El siglo XX es el siglo de la innovación continua y masiva, Los avances científicos y tecnológico marcan su desarrollo de una forma implacable. La novedad, que debe su esencia a la excepción, se ha tornado una rutina, una cascada de nuevos logros que advienen con naturalidad impropia. En esta coyuntura, el riesgo epistemológico es, justamente, no detectar las verdaderas novedades. Cada acontecimiento se torna previsible, y lo que queda es una realidad plana que reproduce y expande su naturaleza incuestionable. Así, cuando tomamos nota de que las cosas cambiaron es demasiado tarde para empezar a pensar, por ejemplo, de qué otro modo podrían haber sucedido.

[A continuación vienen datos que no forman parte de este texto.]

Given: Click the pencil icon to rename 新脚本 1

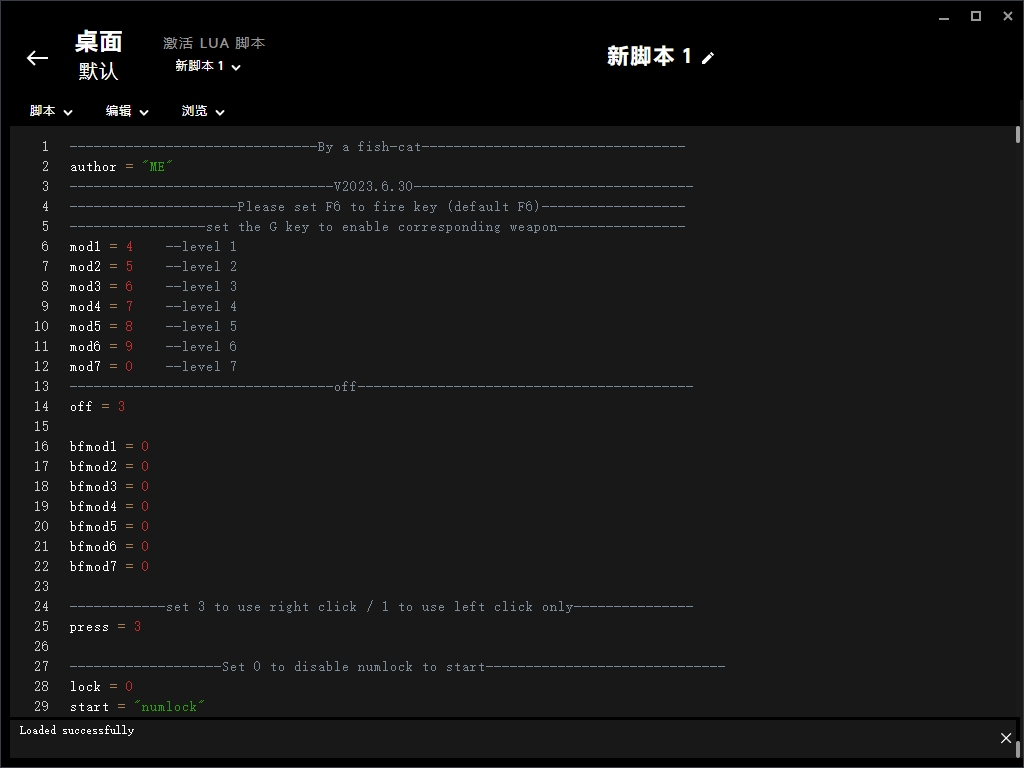Looking at the screenshot, I should [x=708, y=58].
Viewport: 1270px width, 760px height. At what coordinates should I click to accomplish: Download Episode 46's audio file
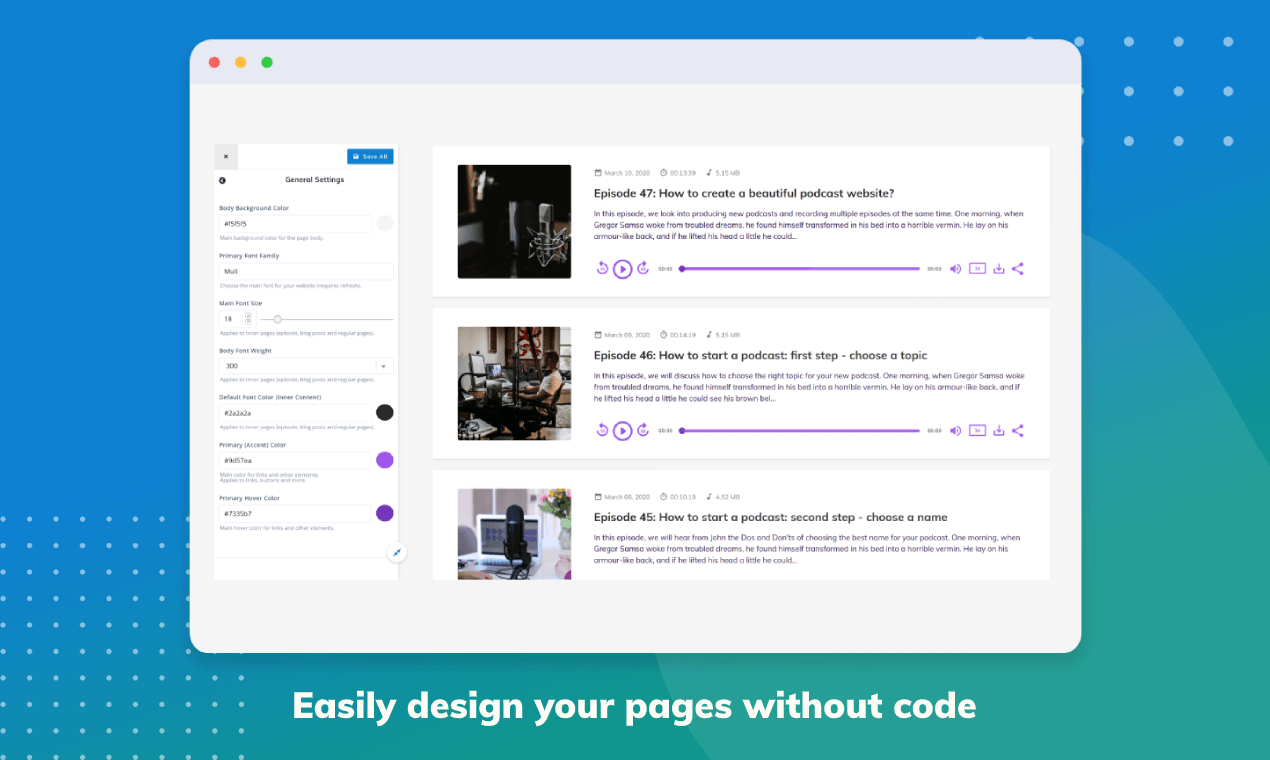[x=998, y=430]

En La marca de la bestia, Aníbal Ford ha decidido situarse en esa zona de tensión y decisión donde se traman los grandes cambios de la sociedad a fines de siglo. El epicentro de su investigación es la relación entre los medios y la sociedad después de la aparición de Internet y al cabo de una década que vivió la metamorfosis más radical y profunda de la historia de ese campo.
Por un lado, la constitución de grandes grupo empresariales de comunicación que combinan medios de información y entretenimiento ha modificado la noción de uno y otro, cruzando discursos y prácticas (como lo atestiguan la TV verdad, el reality show o la multiplicación de telefilmes basados en hechos reales), con el impacto que esto tiene en los conceptos de realidad y ficción, Pero además, esta explosión tecnológica ha permitido el desarrollo de sofisticados sistemas de acumulación de datos: movimientos triviales como una compra con tarjeta de crédito o una visita a un médico quedan registrados en archivos personales que permiten ubicarnos y clasificarnos en una red invisible, de memoria infinita.
De este modo cada vez estamos más informados, y al mismo tiempo es mayor la información que generamos sobre nosotros mismos. En esta disposición profundamente asimétrica es donde juegan hoy los conceptos de libertad, privacidad y soberanía personal.